## Problem:
Using the material below, work out how many lines contain "button". Only the number is wanted.

+===+

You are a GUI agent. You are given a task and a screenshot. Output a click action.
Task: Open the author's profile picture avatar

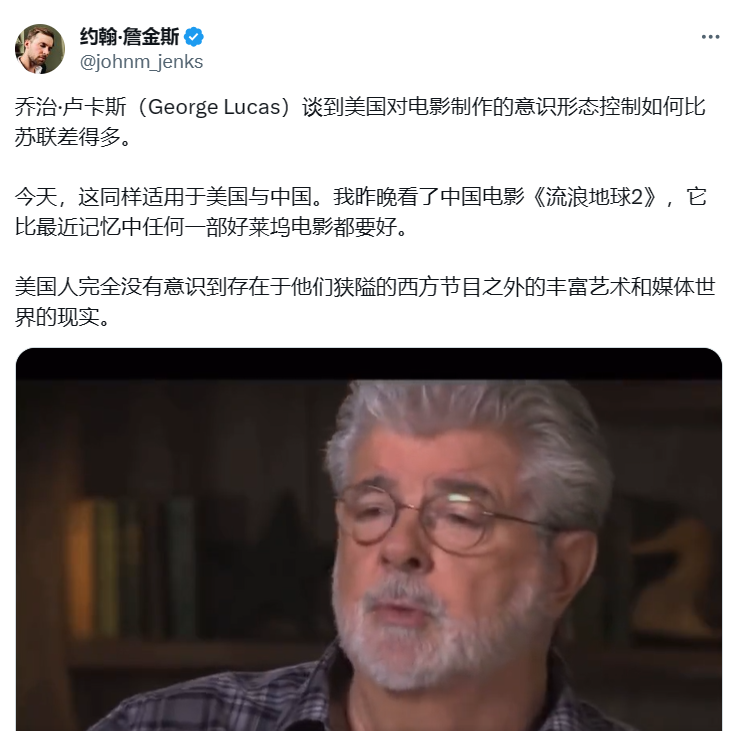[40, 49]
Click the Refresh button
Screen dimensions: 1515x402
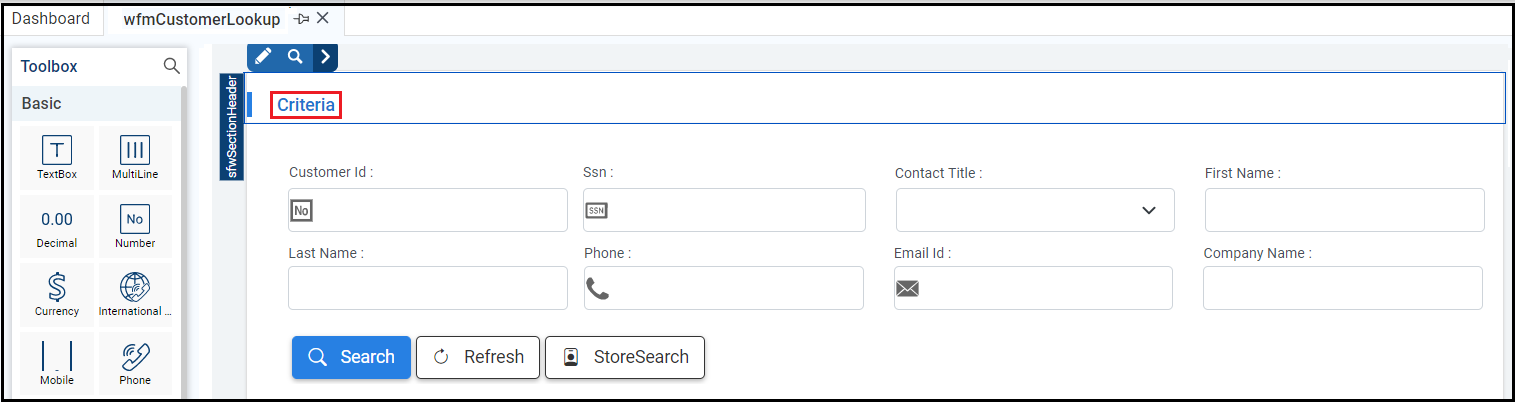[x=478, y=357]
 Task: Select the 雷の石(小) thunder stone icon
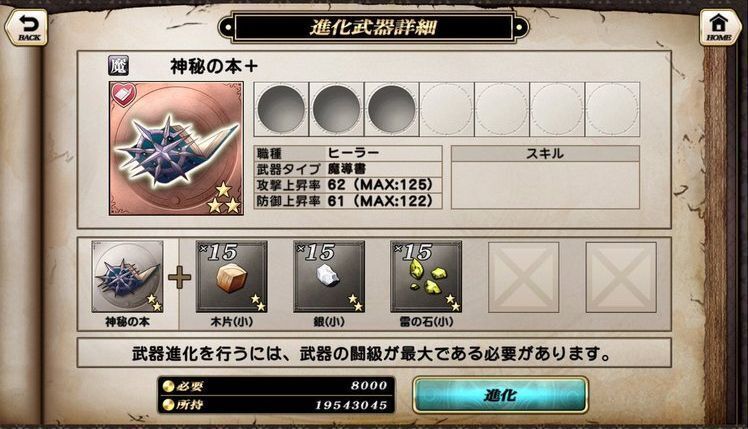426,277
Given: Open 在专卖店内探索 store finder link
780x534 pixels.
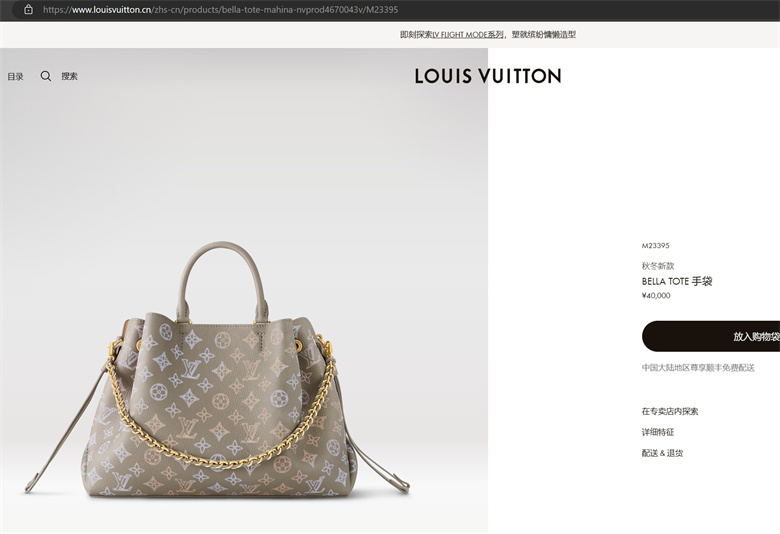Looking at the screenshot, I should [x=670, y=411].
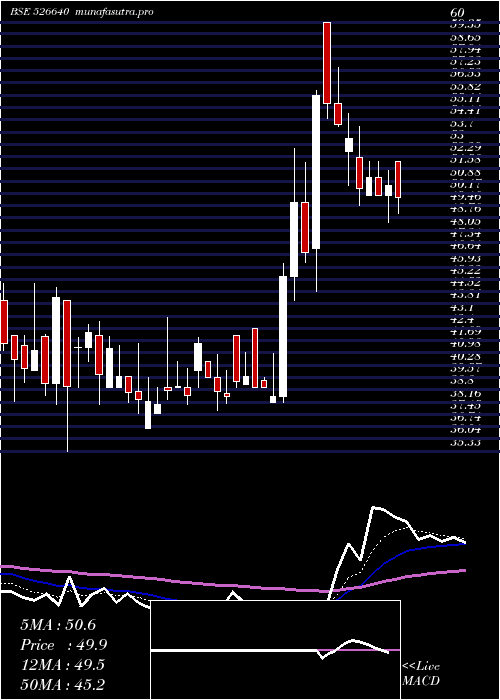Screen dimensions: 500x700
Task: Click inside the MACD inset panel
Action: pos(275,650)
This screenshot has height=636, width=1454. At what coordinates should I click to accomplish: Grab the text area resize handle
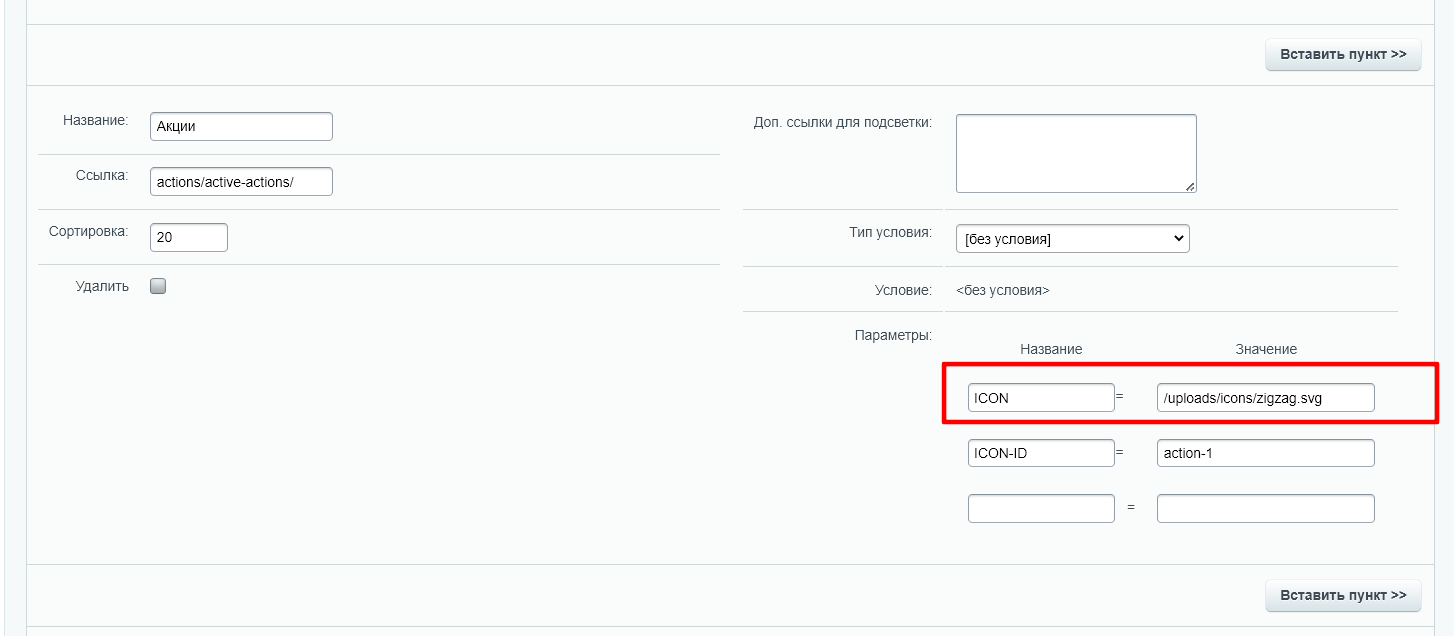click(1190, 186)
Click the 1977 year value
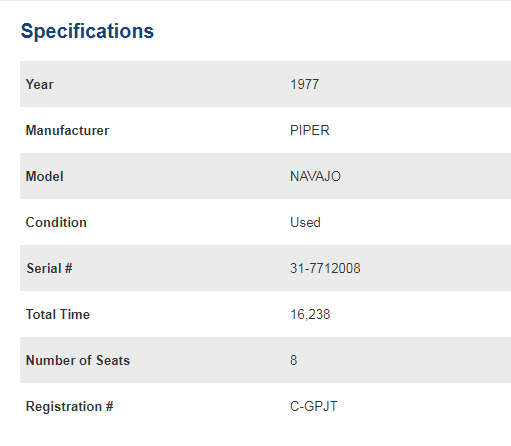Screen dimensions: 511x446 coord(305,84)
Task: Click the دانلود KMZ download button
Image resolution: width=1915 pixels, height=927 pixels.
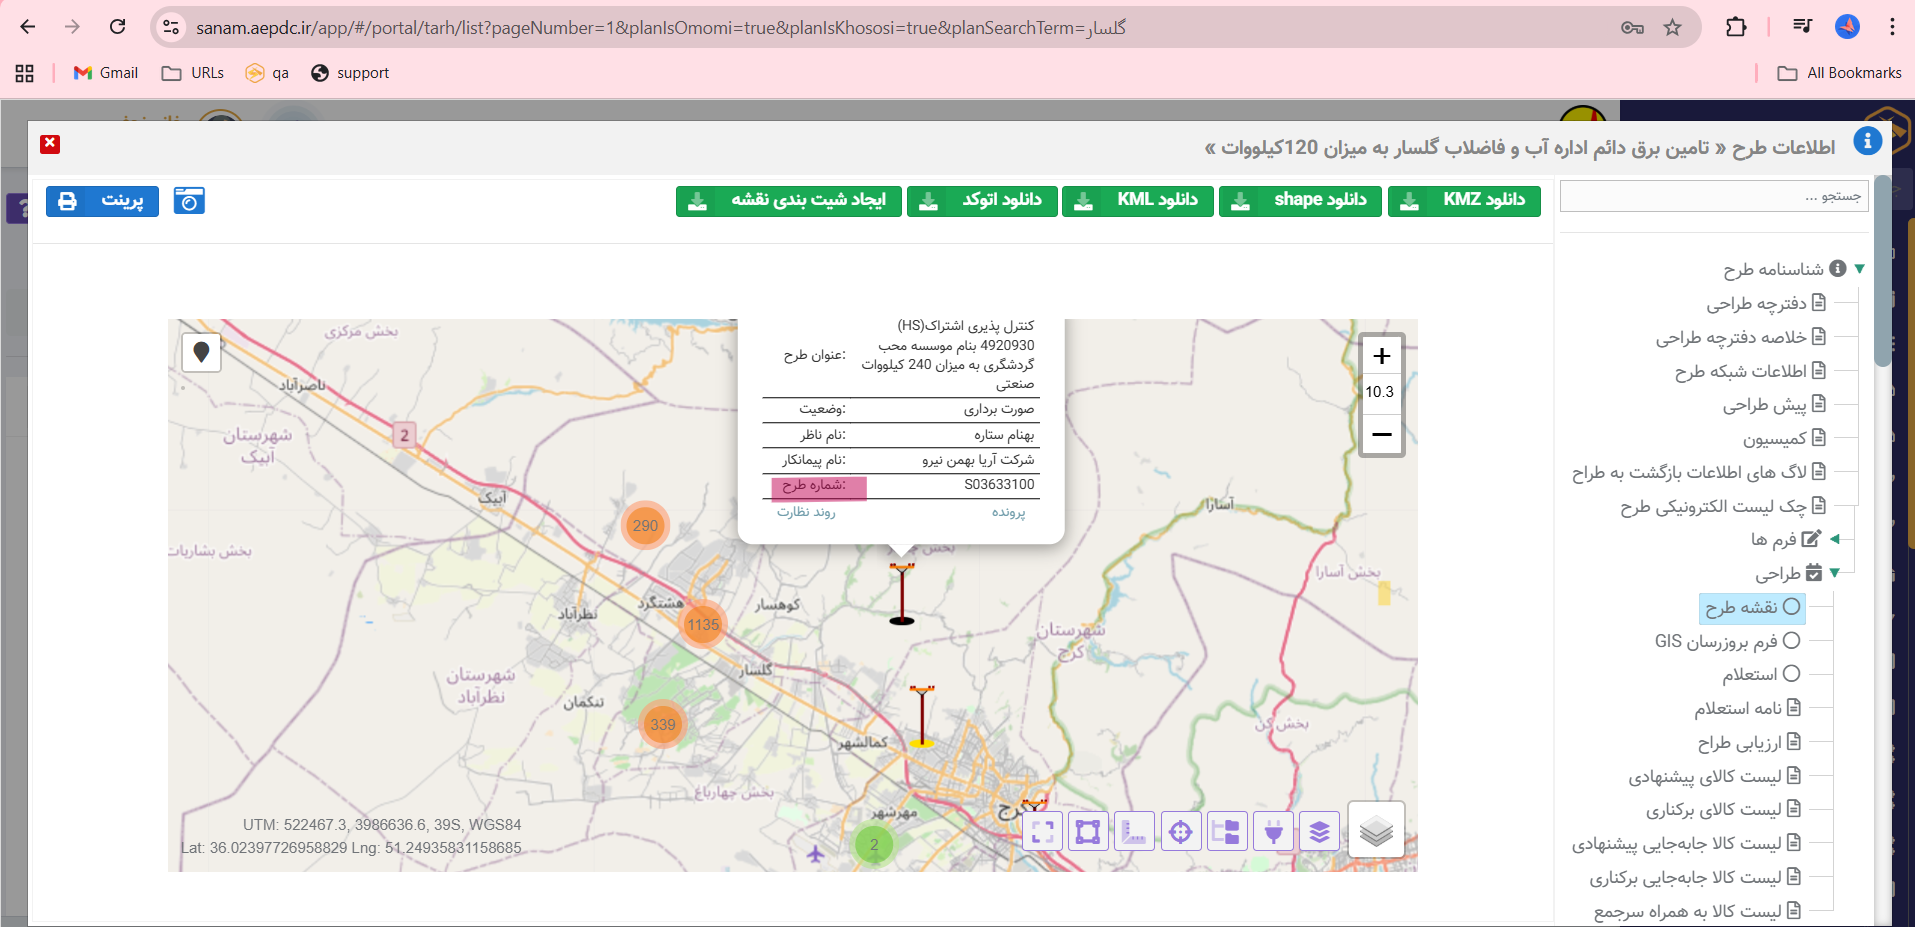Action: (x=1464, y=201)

+===+

## Finished exercise:
2